Viola Davis Wants More Black Women Kissing White “hunks” On-screen?


By Victor Trammell and Nomalanga Mhauli-Moses

Photo credits: 20th Century Fox

Speaking to a British newspaper recently, an A-list black American actress made a remark that caused some members of her fan base to give the Oscar-winning star the side eye.

In a genuine “Say what?” moment, Viola Davis told an interviewer for The Guardian about her feelings concerning Hollywood depicting more interracial relationships between white men and black women in films. Davis, 53, is promoting her upcoming film Widows which will be released in a few weeks.

In her first motion picture where she plays the lead role, Davis is married to Liam Neeson, 66. Neeson plays a professional heist man who dies in the line of his dangerous and illegal duty. After her husband’s death, Davis becomes the “ride or die” wife who carries over her man’s legacy of crime.

However, it appears as though Davis wanted to give a major British newspaper a little more than sound bites to promote another one of her film or television projects. The Triple Crown of Acting club member had to stress her on-screen Neeson romance to equate $ex scenes with white men as a come up for black actresses.

“For me, this is something you’ll not see this year, last year, the year before that. For me, this is something you’ll not see this year, last year, the year before that. Liam Neeson, a hunk. And kissing him sexually, romantically,” Davis said to an interviewer for The Guardian inside her Toluca Lake home.

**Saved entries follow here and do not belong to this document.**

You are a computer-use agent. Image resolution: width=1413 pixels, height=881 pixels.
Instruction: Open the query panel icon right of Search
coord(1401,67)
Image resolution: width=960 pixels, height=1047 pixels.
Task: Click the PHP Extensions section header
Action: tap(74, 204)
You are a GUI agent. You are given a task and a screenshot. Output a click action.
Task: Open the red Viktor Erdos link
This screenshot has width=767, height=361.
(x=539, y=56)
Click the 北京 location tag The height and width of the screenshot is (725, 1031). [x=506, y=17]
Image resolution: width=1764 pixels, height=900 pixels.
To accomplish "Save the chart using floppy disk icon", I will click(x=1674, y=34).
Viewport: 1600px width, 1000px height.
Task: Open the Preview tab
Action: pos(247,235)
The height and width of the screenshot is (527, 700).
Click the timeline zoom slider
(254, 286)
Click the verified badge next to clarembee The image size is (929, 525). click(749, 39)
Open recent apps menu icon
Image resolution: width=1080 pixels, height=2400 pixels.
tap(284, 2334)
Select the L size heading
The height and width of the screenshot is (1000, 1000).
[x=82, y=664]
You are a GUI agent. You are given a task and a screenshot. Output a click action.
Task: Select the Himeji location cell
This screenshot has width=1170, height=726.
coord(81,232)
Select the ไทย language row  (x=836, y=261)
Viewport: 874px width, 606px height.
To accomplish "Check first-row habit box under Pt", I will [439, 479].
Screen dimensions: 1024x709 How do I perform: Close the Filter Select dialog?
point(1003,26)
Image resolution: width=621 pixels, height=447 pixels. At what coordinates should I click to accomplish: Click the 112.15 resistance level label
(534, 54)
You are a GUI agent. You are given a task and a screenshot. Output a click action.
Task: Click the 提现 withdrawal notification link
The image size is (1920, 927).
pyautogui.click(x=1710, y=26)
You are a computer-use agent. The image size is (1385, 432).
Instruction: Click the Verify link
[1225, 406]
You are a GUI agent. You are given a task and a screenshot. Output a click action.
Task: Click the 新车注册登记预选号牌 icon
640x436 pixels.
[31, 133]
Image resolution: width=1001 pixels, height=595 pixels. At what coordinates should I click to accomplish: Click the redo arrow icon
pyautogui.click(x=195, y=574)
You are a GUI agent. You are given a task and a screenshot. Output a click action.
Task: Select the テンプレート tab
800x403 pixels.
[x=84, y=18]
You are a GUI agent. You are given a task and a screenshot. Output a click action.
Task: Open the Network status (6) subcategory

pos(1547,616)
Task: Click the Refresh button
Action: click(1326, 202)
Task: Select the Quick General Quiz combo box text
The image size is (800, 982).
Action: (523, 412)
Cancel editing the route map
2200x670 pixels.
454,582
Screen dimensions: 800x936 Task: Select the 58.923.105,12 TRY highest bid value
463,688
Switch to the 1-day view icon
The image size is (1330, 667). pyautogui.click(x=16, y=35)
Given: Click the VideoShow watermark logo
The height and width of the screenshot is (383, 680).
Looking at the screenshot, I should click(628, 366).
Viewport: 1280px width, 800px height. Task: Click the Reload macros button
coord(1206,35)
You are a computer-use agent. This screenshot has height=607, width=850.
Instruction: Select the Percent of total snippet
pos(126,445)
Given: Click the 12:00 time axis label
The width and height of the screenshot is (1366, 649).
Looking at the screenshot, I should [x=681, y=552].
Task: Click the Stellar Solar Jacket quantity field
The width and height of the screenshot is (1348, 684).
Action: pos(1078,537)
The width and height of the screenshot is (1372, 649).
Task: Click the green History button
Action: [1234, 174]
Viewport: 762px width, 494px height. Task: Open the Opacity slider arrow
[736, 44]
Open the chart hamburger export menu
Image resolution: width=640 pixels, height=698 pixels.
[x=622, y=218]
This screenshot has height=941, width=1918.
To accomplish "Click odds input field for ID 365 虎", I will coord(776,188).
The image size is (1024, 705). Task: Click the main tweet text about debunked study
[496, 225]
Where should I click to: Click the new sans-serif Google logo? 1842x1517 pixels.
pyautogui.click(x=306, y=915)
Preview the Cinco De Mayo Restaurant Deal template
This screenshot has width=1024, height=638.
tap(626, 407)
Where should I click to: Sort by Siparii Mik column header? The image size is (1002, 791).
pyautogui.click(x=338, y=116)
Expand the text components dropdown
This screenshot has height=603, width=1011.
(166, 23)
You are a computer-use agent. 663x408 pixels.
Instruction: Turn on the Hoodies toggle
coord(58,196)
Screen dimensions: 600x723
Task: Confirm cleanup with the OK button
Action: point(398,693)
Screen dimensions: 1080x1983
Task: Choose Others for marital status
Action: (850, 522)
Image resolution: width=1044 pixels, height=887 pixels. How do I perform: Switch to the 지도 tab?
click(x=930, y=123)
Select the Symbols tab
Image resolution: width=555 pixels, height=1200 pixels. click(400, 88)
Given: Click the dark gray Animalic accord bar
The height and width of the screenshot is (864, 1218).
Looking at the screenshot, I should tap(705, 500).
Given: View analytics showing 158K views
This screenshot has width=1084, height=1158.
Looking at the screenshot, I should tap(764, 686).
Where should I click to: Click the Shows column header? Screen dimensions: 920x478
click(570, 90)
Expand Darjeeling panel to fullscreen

She then went on a slight rant about the possibility that people may not put much stock into her interracial romance on the screen, which is something Davis obviously thinks is significant.

“Nobody will pay attention to that. And if you mention it to someone, I think they’ll feel like it’s hip and it’s funky that they didn’t notice it. But will you see it again? If you don’t think that’s a big deal, then tell me, why isn’t it happening more?” she continued.

It should be quite easy for Davis to adopt assimilation as a tool to help her expand an illustrious film and television career. After all, there are a number of prominent white actresses who Davis is head and shoulders above. However, we’d ask the following question if given the chance to interview Davis about her quotes to The Guardian.

Why is the $ex appeal of black actresses looked at as more bankable when they’re romantically involved on-screen with white men as opposed to black men?